▶ _Directions for this task_: Start to finish, write out the entries exactly, leaving the pictures aside.

▶ _Task material_:

____

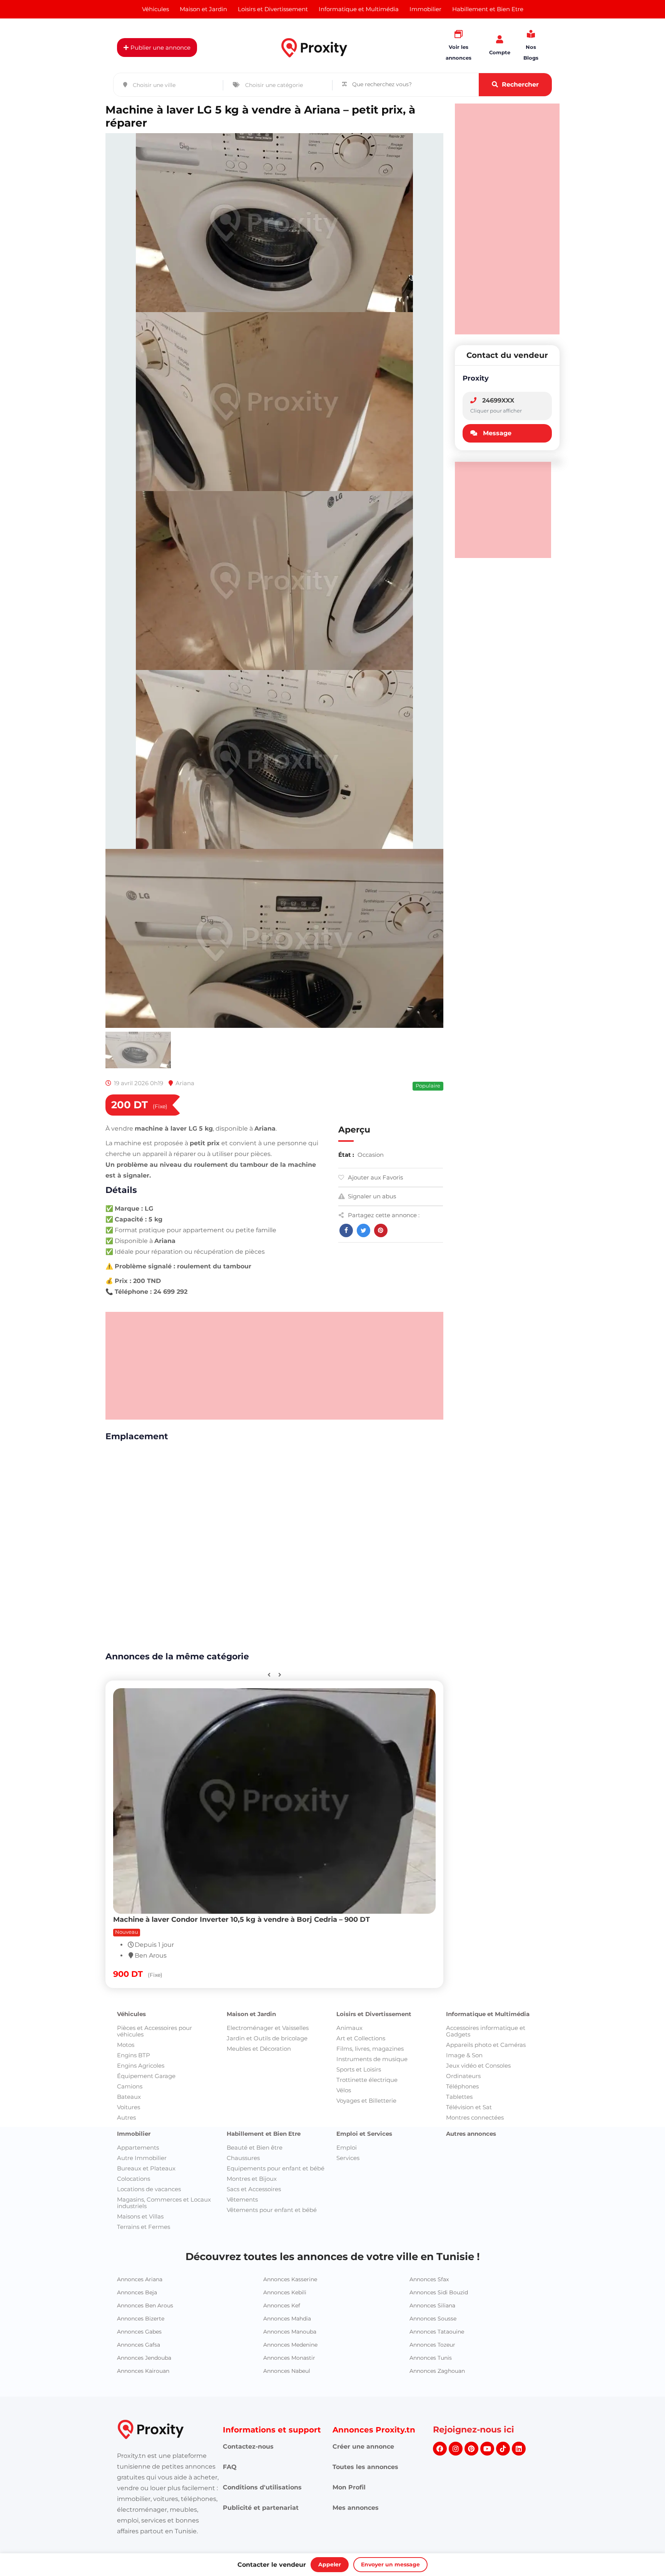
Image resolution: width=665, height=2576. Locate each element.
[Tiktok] (503, 1739)
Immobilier (133, 1423)
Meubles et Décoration (259, 1338)
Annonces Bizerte (140, 1608)
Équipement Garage (146, 1366)
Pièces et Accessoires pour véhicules (154, 1321)
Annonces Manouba (289, 1621)
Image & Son (464, 1345)
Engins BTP (133, 1345)
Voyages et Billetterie (366, 1390)
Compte (499, 52)
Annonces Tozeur (432, 1634)
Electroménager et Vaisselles (268, 1317)
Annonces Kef (281, 1595)
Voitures (128, 1397)
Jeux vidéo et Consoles (478, 1355)
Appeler (329, 2564)
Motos (125, 1334)
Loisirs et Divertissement (373, 1304)
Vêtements (242, 1489)
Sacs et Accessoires (254, 1479)
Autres (126, 1407)
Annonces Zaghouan (437, 1660)
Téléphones (462, 1376)
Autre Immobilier (142, 1448)
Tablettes (459, 1386)
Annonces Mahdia (287, 1608)
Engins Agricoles (140, 1355)
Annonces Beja (137, 1582)
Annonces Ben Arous (145, 1595)
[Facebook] (440, 1739)
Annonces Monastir (289, 1647)
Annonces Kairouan (143, 1660)
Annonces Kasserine (290, 1569)
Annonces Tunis (430, 1647)
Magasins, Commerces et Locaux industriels (164, 1493)
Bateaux (129, 1386)
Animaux (349, 1317)
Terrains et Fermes (143, 1516)
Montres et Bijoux (252, 1468)
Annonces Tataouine (436, 1621)
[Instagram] (456, 1739)
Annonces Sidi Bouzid (438, 1582)
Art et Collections (360, 1328)
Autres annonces (471, 1423)
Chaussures (243, 1448)
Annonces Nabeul (286, 1660)
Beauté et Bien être (254, 1437)
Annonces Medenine (290, 1634)
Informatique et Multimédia (488, 1304)
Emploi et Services (364, 1423)
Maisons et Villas (140, 1506)
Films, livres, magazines (370, 1338)
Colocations (133, 1468)
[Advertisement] (274, 656)
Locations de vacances (149, 1479)
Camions (129, 1376)
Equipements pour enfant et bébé (275, 1458)
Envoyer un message (390, 2564)
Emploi (346, 1437)
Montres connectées (475, 1407)
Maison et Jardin (251, 1304)
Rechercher (520, 84)
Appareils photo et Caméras (486, 1334)
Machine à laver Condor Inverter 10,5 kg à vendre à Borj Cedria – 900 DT (241, 1209)
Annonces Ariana (139, 1569)
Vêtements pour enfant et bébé (272, 1500)
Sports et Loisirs (358, 1359)
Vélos (343, 1380)
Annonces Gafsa (138, 1634)
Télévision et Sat (469, 1397)
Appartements (138, 1437)
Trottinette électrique (367, 1369)
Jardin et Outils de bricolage (267, 1328)
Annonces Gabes (139, 1621)
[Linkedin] (519, 1739)
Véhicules (131, 1304)
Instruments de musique (372, 1349)
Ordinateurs (463, 1366)
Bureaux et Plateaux (146, 1458)
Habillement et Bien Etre (264, 1423)
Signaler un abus (372, 486)
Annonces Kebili (284, 1582)
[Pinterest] (471, 1739)
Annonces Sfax (429, 1569)
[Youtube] (487, 1739)
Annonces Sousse (432, 1608)
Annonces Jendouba (144, 1647)
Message (497, 433)
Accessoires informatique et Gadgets (485, 1321)
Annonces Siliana (432, 1595)
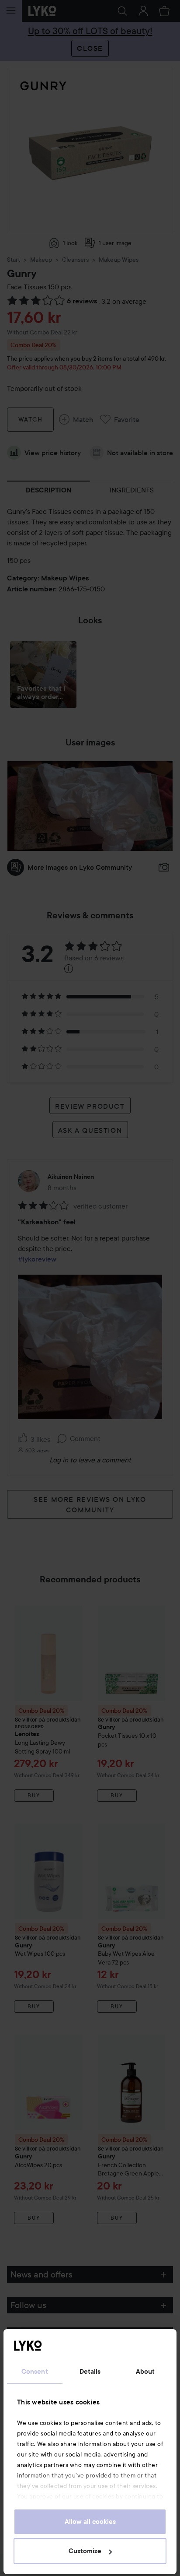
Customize (85, 2551)
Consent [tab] (34, 2372)
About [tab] (145, 2372)
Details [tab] (90, 2372)
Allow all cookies (90, 2522)
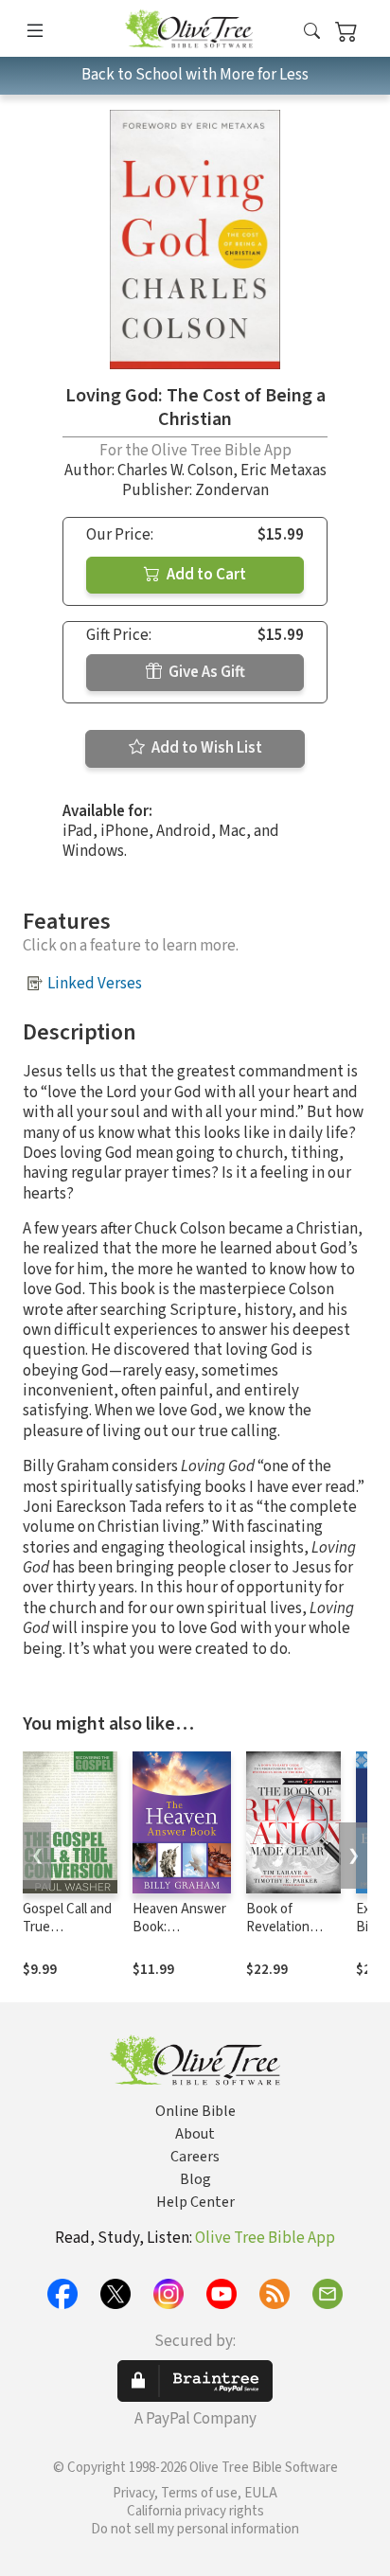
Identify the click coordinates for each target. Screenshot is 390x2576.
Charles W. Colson (175, 470)
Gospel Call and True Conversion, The (67, 1936)
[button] (312, 32)
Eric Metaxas (283, 470)
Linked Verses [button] (94, 983)
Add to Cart (205, 574)
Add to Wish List (205, 748)
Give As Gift (205, 672)
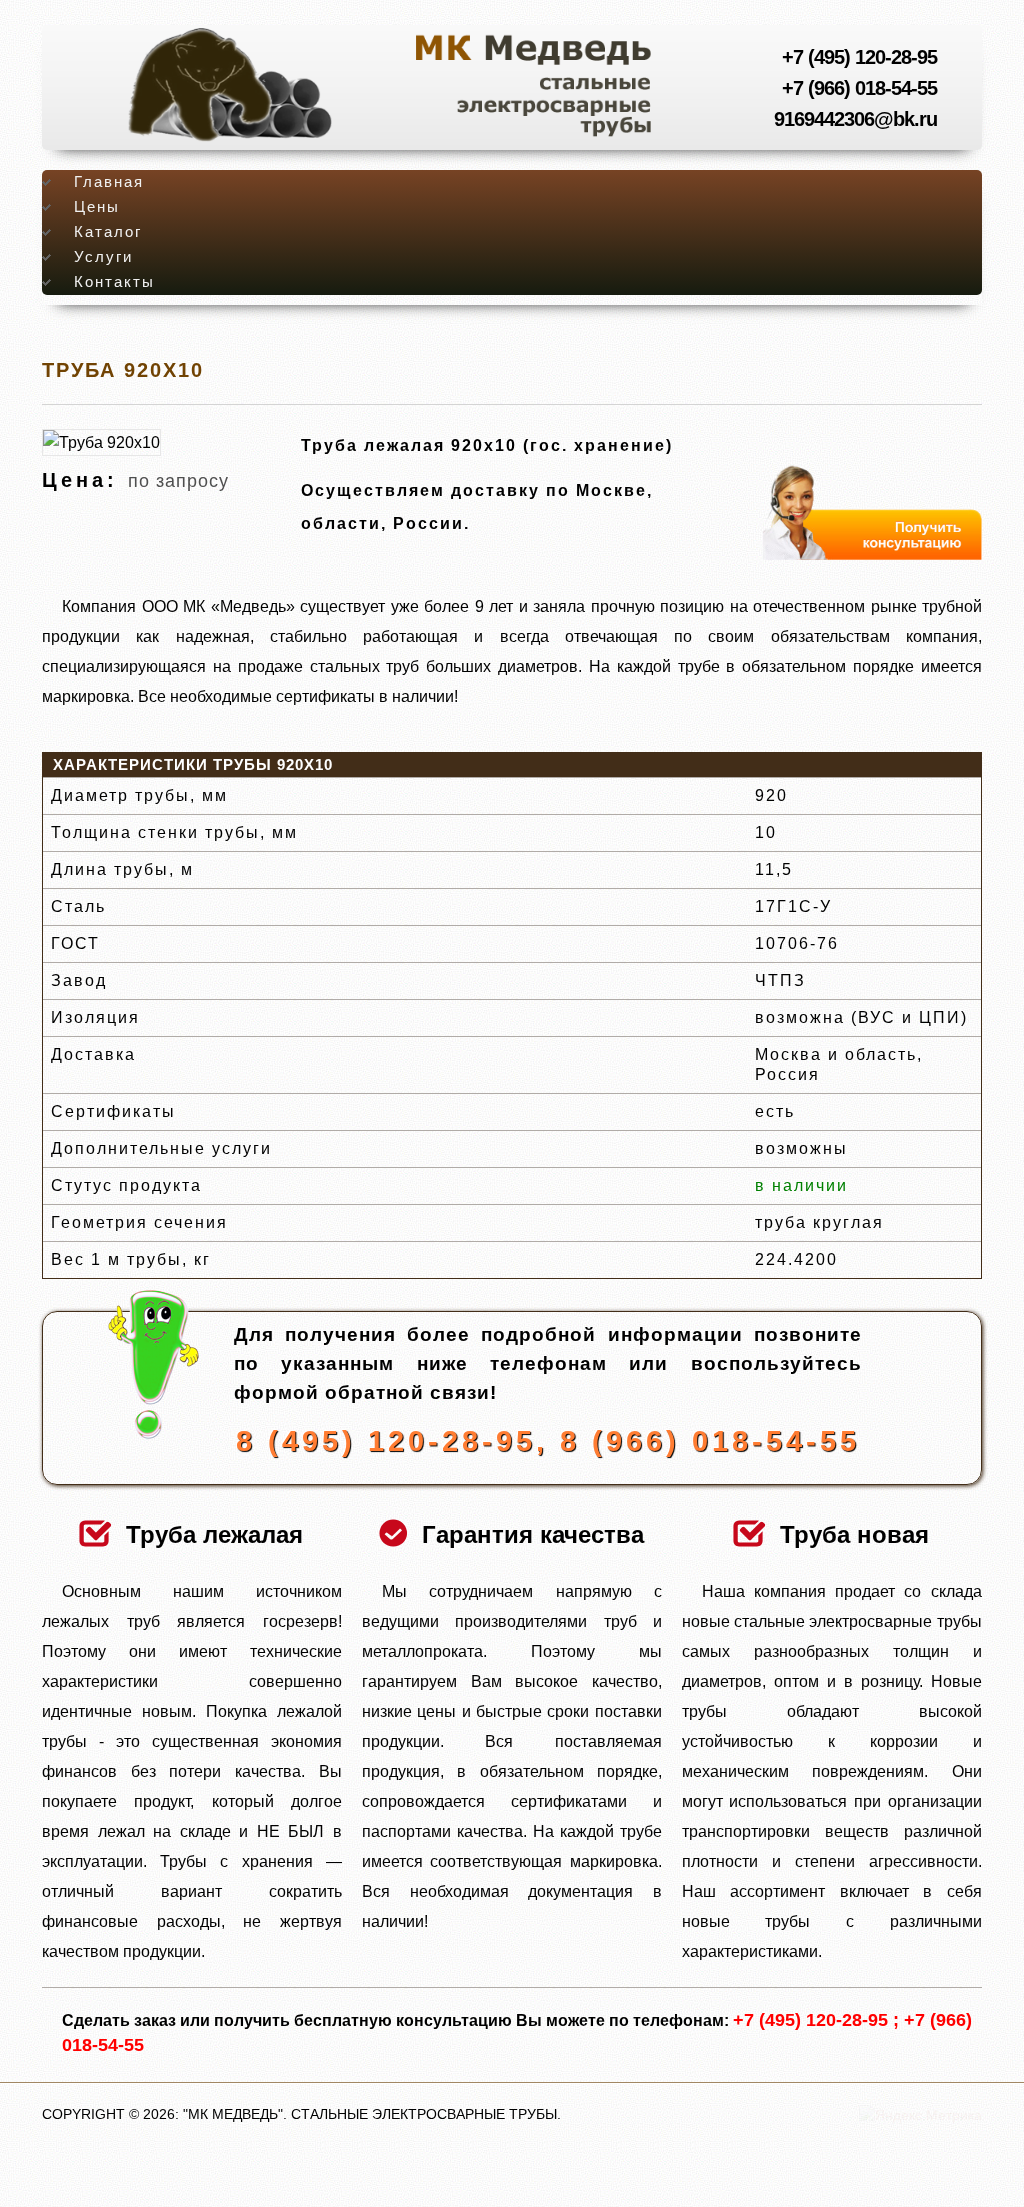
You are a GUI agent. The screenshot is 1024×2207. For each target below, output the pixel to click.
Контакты (114, 282)
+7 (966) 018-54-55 (859, 88)
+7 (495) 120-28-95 (859, 57)
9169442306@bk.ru (855, 119)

____

▶ _Result of the exercise_:
Image resolution: width=665, height=2576. Locate each element.
[Tiktok] (503, 1739)
Immobilier (133, 1423)
Meubles et Décoration (259, 1338)
Annonces Bizerte (140, 1608)
Équipement Garage (146, 1366)
Pièces et Accessoires pour véhicules (154, 1321)
Annonces Manouba (289, 1621)
Image & Son (464, 1345)
Engins BTP (133, 1345)
Voyages et Billetterie (366, 1390)
Compte (499, 52)
Annonces Tozeur (432, 1634)
Electroménager et Vaisselles (268, 1317)
Annonces Kef (281, 1595)
Voitures (128, 1397)
Jeux vidéo et Consoles (478, 1355)
Appeler (329, 2564)
Motos (125, 1334)
Loisirs et Divertissement (373, 1304)
Vêtements (242, 1489)
Sacs et Accessoires (254, 1479)
Autres (126, 1407)
Annonces Zaghouan (437, 1660)
Téléphones (462, 1376)
Autre Immobilier (142, 1448)
Tablettes (459, 1386)
Annonces Mahdia (287, 1608)
Engins Agricoles (140, 1355)
Annonces Beja (137, 1582)
Annonces Ben Arous (145, 1595)
[Facebook] (440, 1739)
Annonces Monastir (289, 1647)
Annonces Kairouan (143, 1660)
Annonces Kasserine (290, 1569)
Annonces Tunis (430, 1647)
Magasins, Commerces et Locaux industriels (164, 1493)
Bateaux (129, 1386)
Animaux (349, 1317)
Terrains et Fermes (143, 1516)
Montres et Bijoux (252, 1468)
Annonces Tataouine (436, 1621)
[Instagram] (456, 1739)
Annonces Sidi Bouzid (438, 1582)
Art et Collections (360, 1328)
Autres annonces (471, 1423)
Chaussures (243, 1448)
Annonces Nabeul (286, 1660)
Beauté et Bien être (254, 1437)
Annonces Medenine (290, 1634)
Informatique et Multimédia (488, 1304)
Emploi et Services (364, 1423)
Maisons et Villas (140, 1506)
Films, livres, magazines (370, 1338)
Colocations (133, 1468)
[Advertisement] (274, 656)
Locations de vacances (149, 1479)
Camions (129, 1376)
Equipements pour enfant et bébé (275, 1458)
Envoyer un message (390, 2564)
Emploi (346, 1437)
Montres connectées (475, 1407)
Maison et Jardin (251, 1304)
Rechercher (520, 84)
Appareils photo et Caméras (486, 1334)
Machine à laver Condor Inverter 10,5 kg à vendre à Borj Cedria – 900 DT (241, 1209)
Annonces Ariana (139, 1569)
Vêtements pour enfant et bébé (272, 1500)
Sports et Loisirs (358, 1359)
Vélos (343, 1380)
Annonces Gafsa (138, 1634)
Télévision et Sat (469, 1397)
Appartements (138, 1437)
Trottinette électrique (367, 1369)
Jardin et Outils de bricolage (267, 1328)
Annonces Gabes (139, 1621)
[Linkedin] (519, 1739)
Véhicules (131, 1304)
Instruments de musique (372, 1349)
Ordinateurs (463, 1366)
Bureaux et Plateaux (146, 1458)
Habillement et Bien Etre (264, 1423)
Signaler un abus (372, 486)
Annonces Kebili (284, 1582)
[Pinterest] (471, 1739)
Annonces Sfax (429, 1569)
[Youtube] (487, 1739)
Annonces Sousse (432, 1608)
Annonces Jendouba (144, 1647)
Message (497, 433)
Accessoires informatique et Gadgets (485, 1321)
Annonces Siliana (432, 1595)
Customize (85, 2551)
Consent [tab] (34, 2372)
About [tab] (145, 2372)
Details [tab] (90, 2372)
Allow all cookies (90, 2522)
Identify the click coordinates for each target. Screenshot is 390x2576.
Charles W. Colson (175, 470)
Gospel Call and True Conversion, The (67, 1936)
[button] (312, 32)
Eric Metaxas (283, 470)
Linked Verses [button] (94, 983)
Add to Cart (205, 574)
Add to Wish List (205, 748)
Give As Gift (205, 672)
You are a GUI agent. The screenshot is 1024×2207. For each target below, output the pixel to click.
Контакты (114, 282)
+7 (966) 018-54-55 (859, 88)
+7 (495) 120-28-95 (859, 57)
9169442306@bk.ru (855, 119)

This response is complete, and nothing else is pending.